··· Data under study ···

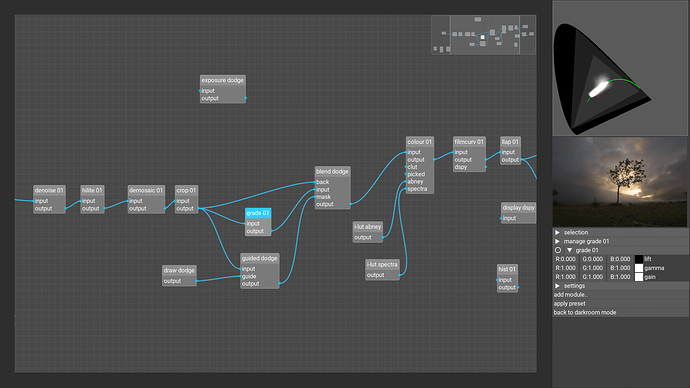Select the hist 01 node
This screenshot has width=690, height=388.
coord(507,269)
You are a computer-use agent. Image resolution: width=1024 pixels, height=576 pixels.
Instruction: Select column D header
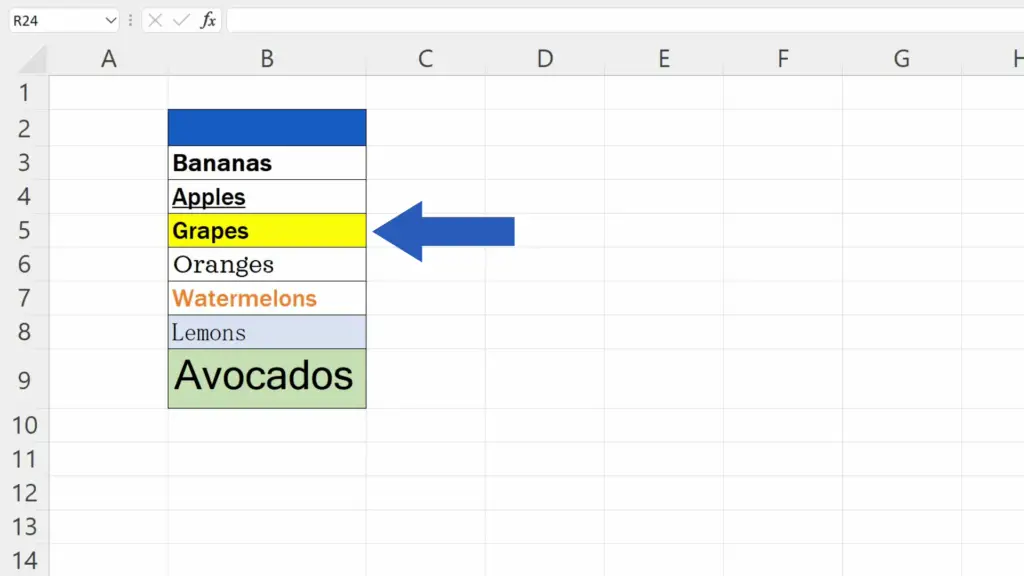click(x=544, y=59)
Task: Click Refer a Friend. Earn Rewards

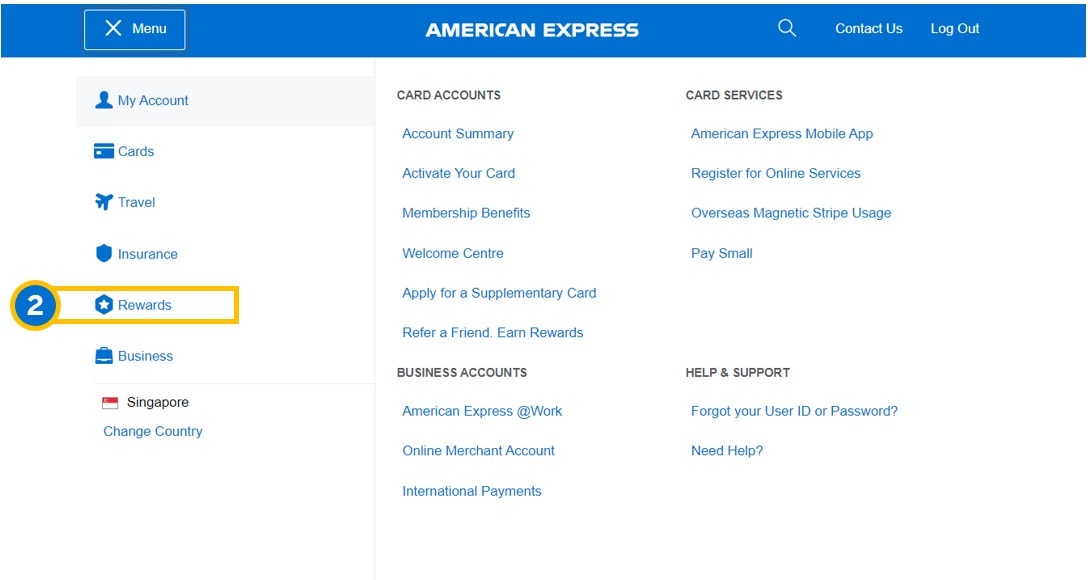Action: 492,332
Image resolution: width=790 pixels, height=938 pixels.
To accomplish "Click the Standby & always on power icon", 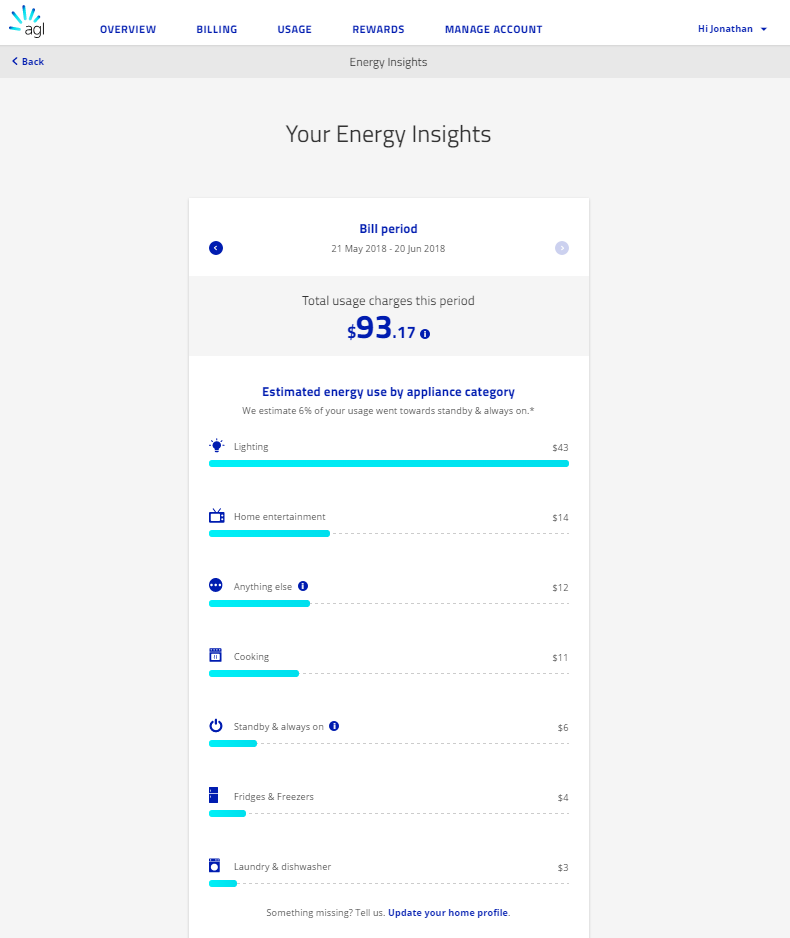I will [x=216, y=726].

···

• [Your objective]
Find the lines of the listing above that hold "resolution". Please copy them.

• [Written answer]
You are a computer-use agent. Image resolution: width=1024 pixels, height=576 pixels.
Image resolution: width=790 pixels, height=938 pixels.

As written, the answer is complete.